Board Pay: View from Warburg Pincus


The passing of Lionel Pincus on Oct. 10 reminds me of an excellent corporate governance article for Directors & Boards that came out of the Warburg Pincus investment firm in 1998. It wasn't written by Mr. Pincus, a legend in private equity investing, but by the firm's then president and vice chairman, John Vogelstein (pictured at the time of the article's publication).

Writing as a PE investor and board member — in fact, I titled the article "As I, an Owner-Director, See It," Mr. Vogelstein offered up a set of measures that, in his words, "have the likelihood of improving the functioning of U.S. boards." At the time of the article's publication he was a director of Advo Inc., Golden Books Family Entertainment Inc., Journal Register Co., Knoll Inc., Mattel Inc., and Vanstar Corp. Here were three of his recommendations:

• "I have observed that directors who own meaningful (to them) amounts of stock pay more attention to the stockholders' interests and generally do a better job.

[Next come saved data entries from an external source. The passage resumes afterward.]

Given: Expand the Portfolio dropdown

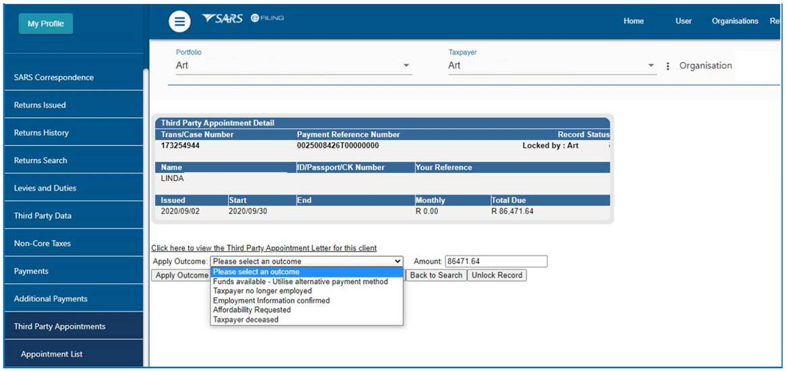Looking at the screenshot, I should point(406,65).
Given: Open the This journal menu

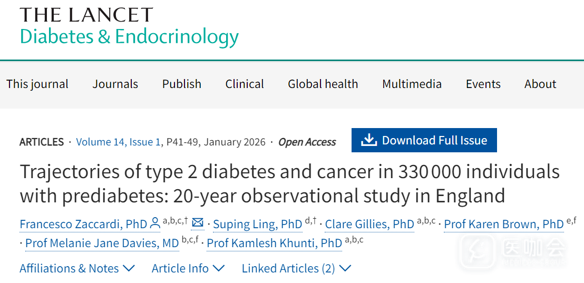Looking at the screenshot, I should tap(37, 84).
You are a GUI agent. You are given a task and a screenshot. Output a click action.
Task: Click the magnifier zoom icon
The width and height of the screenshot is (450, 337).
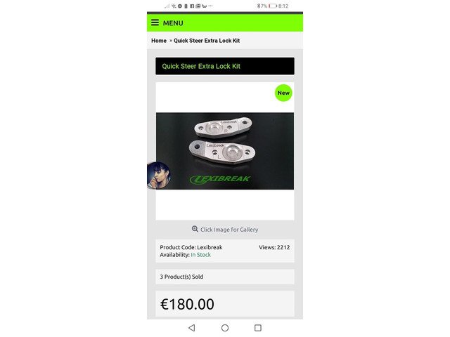click(x=195, y=229)
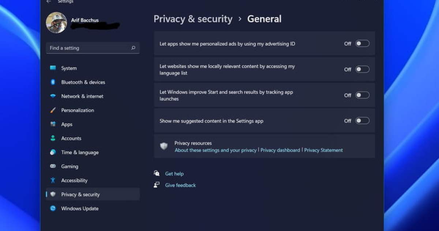Go to Time & language settings
The height and width of the screenshot is (231, 439).
point(80,152)

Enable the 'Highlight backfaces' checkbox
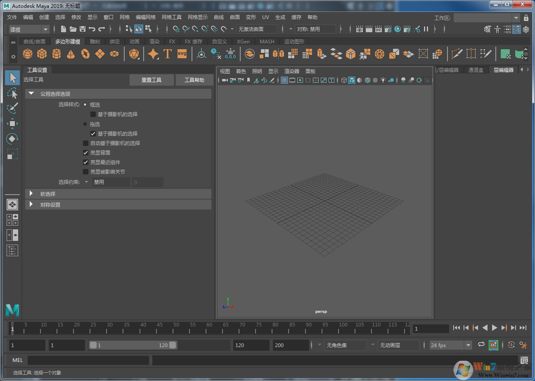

Consequently, I would increase and formalize the ownership requirements for board representation. There are far too many 100-share directors engaged in determining the fate of multibillion-dollar corporations."

• "I would pay all directors' fees 50% in cash and 50% in stock, with the requirement that the director continue to hold the stock so long as he or she remains on the board. But stock acquired in the manner would not substitute for the ownership requirements I mentioned above; a director has to have some personal net worth on the line."

• "I would do away with annual retainers — a director who misses a meeting shouldn't get paid — and I would significantly increase attendance fees. I would also require any director who missed more than 50% of a company's board meetings for two years in a row to resign from the board."

Vogelstein has been in the investment business for 55 years and is still with Warburg Pincus, holding the title of managing director and senior advisor of the firm's U.S. Advisors. He joined the firm in 1967, shortly after its founding. And he still keeps his hand in as a corporate director, serving on the board of Flamel Technologies.

In the 10-plus years since his article's publication, boards have made progress on some of his metrics. Meeting attendance is much improved, for one. We need further improvement on director "skin in the game." I too have championed that directors be required to hold on to any and all shares until they resign from the board. We have a long way to go on that initiative. All in all, a set of strong beliefs on enhancing director performance by this longtime board authority that retain much applicability to today's governance practices.

As is this philosophy re CEO performance: Wrote Vogelstein, "We have a saying at Warburg Pincus — 'We have never fired a bad CEO too soon.' " With beliefs like these, there is no question how he and Lionel Pincus built Warburg Pincus into one of the most storied forces in the private equity industry.